Dataset entries:
-- Opening Marker --

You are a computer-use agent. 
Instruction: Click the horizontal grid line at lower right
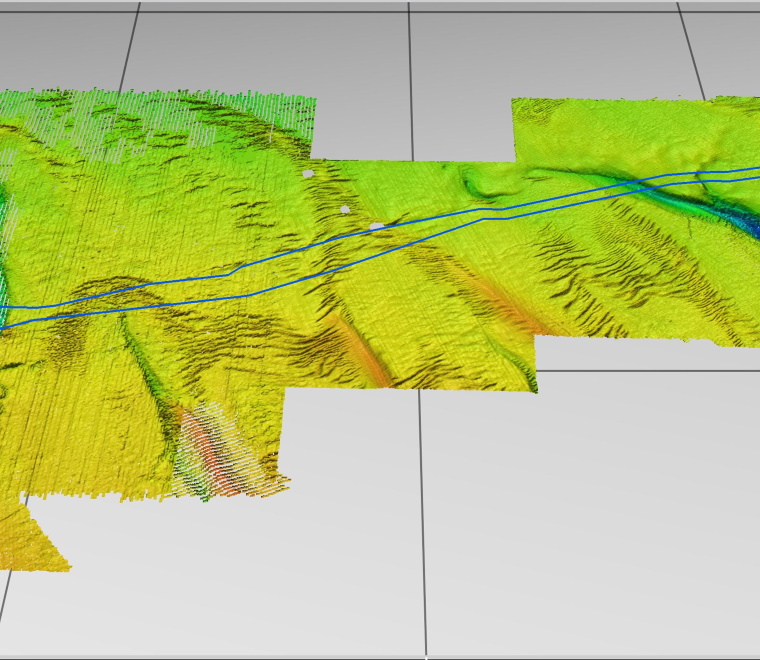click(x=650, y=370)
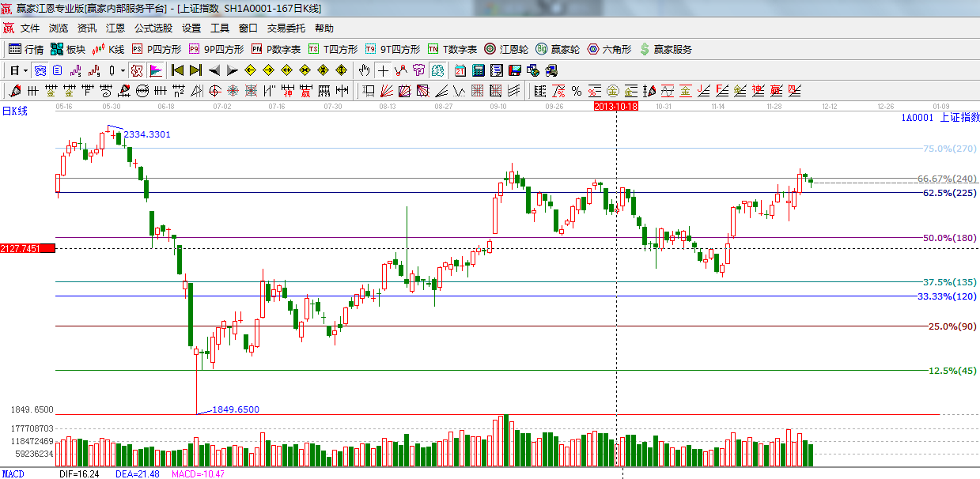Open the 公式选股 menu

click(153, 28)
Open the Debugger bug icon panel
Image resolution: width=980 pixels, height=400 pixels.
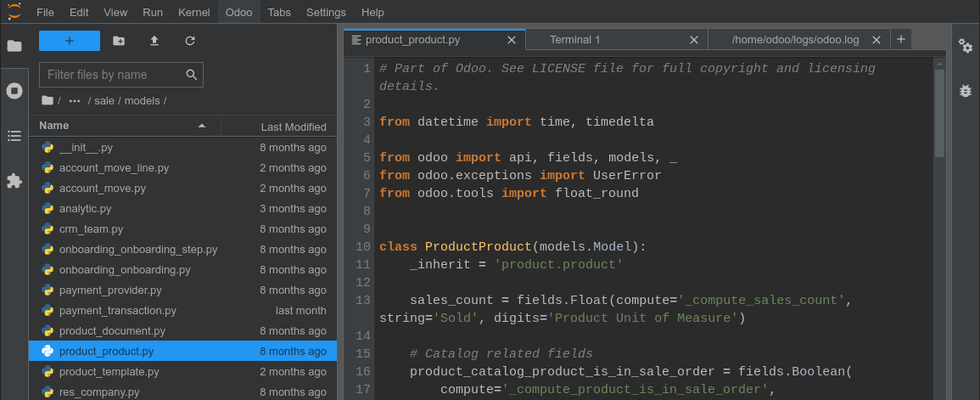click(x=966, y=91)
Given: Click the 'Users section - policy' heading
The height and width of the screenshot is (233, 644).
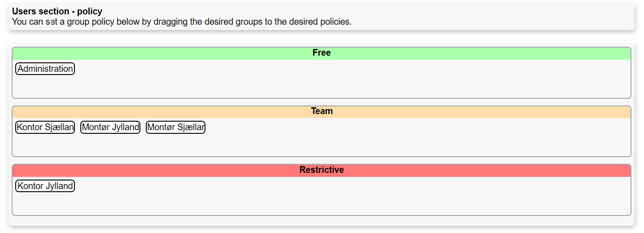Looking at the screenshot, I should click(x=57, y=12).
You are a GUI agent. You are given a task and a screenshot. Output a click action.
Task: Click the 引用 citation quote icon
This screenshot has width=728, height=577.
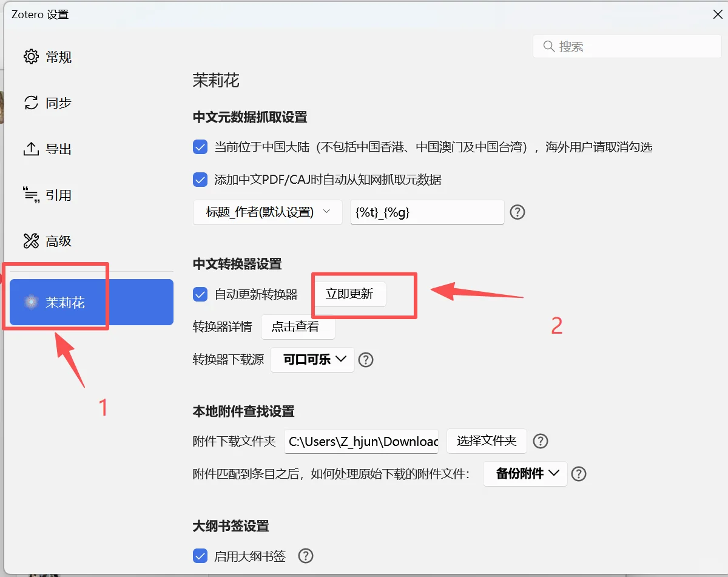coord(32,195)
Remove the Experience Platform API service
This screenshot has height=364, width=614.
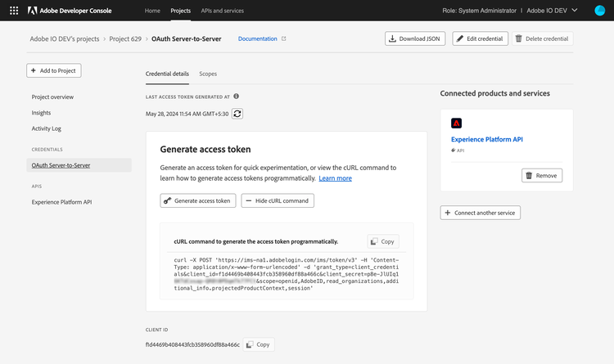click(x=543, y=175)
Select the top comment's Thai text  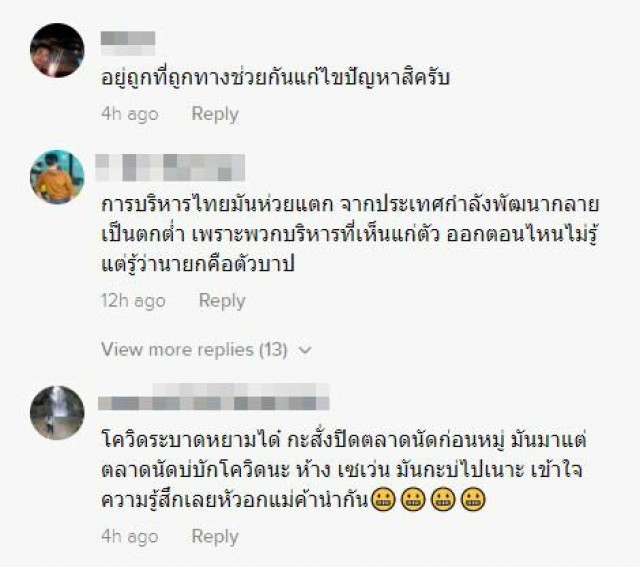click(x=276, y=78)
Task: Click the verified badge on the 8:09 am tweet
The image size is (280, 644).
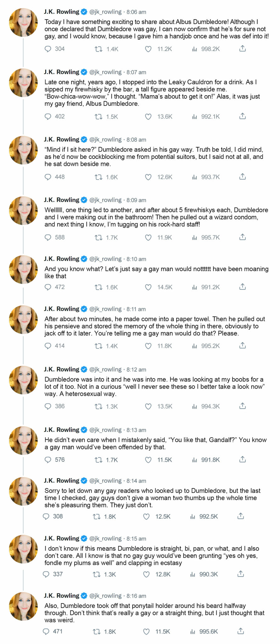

-- Closing Marker --

For each line above that holds the string "icon", provide a copy of that line.

Open the Debugger bug icon panel
Task: Click the 引用 citation quote icon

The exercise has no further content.